- Text provided:
########################################
Fred Buttell, Social Work (Director)
Tom Langston, Political Science
Jonathan Pritchett, Economics
Loretta Pyles, Social Work
Enrique Varela, Psychology
The multidisciplinary coordinate major in Social Policy & Practice introduces students to problems, policies, and methods in the social policy and welfare field through four core courses and additional elective coursework. This major must be coordinated with another major. The major is designed to encourage students to explore social policy interests prior to employment or graduate education. It also serves as an excellent pre-professional major for social work, the social sciences, education, law, public health, public policy, and related fields.
The program in Social Policy & Practice is designed to enable students a considerable degree of freedom in the choice of electives and to offer ample avenues for students interested in pursuing independent research and/or internship experiences. The program is particularly interested in encouraging the study of social problems related to living in an urban environment such as issues related to race, class, poverty, gender, social justice and the intersections among them. The program also encourages students to pursue study abroad opportunities. The option to write an honors thesis is available to students who qualify.
########################################
Reproduce the entire text on the Social Policy & Practice major above word for word.
########################################
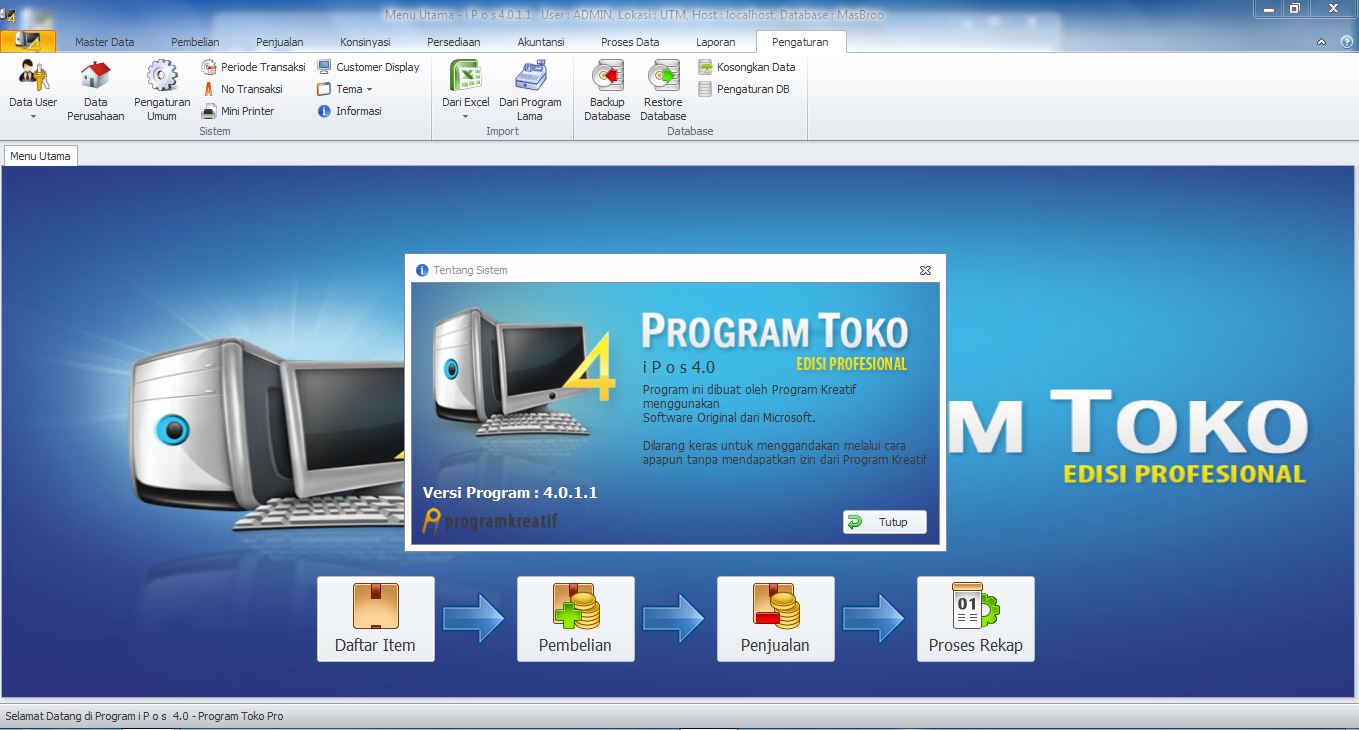Screen dimensions: 1359x730
Task: Open Daftar Item from the shortcut bar
Action: click(x=375, y=618)
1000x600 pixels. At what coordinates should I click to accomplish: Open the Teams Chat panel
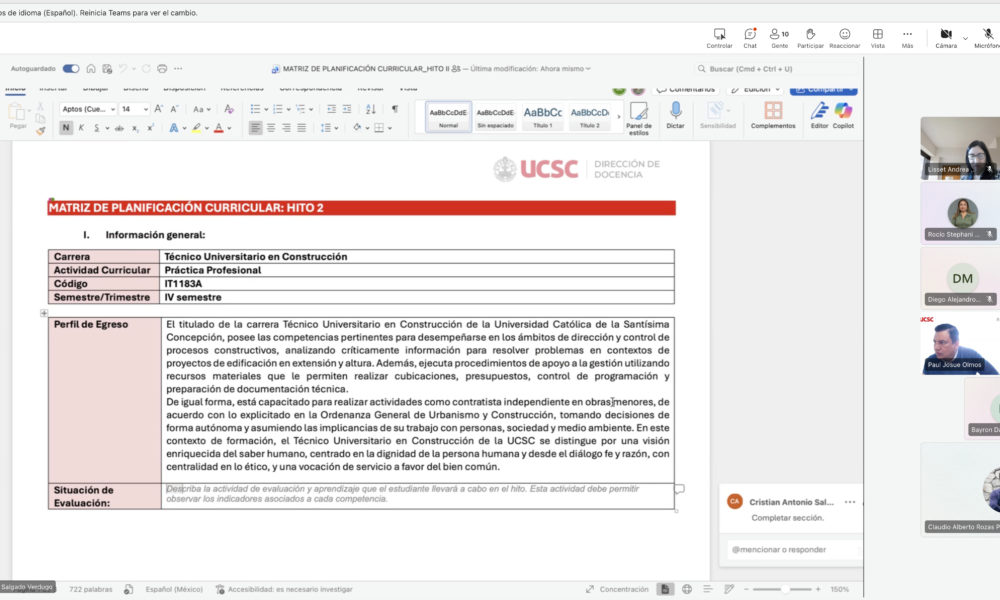click(749, 38)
########################################
- Answer box:
Fred Buttell, Social Work (Director)
Tom Langston, Political Science
Jonathan Pritchett, Economics
Loretta Pyles, Social Work
Enrique Varela, Psychology
The multidisciplinary coordinate major in Social Policy & Practice introduces students to problems, policies, and methods in the social policy and welfare field through four core courses and additional elective coursework. This major must be coordinated with another major. The major is designed to encourage students to explore social policy interests prior to employment or graduate education. It also serves as an excellent pre-professional major for social work, the social sciences, education, law, public health, public policy, and related fields.
The program in Social Policy & Practice is designed to enable students a considerable degree of freedom in the choice of electives and to offer ample avenues for students interested in pursuing independent research and/or internship experiences. The program is particularly interested in encouraging the study of social problems related to living in an urban environment such as issues related to race, class, poverty, gender, social justice and the intersections among them. The program also encourages students to pursue study abroad opportunities. The option to write an honors thesis is available to students who qualify.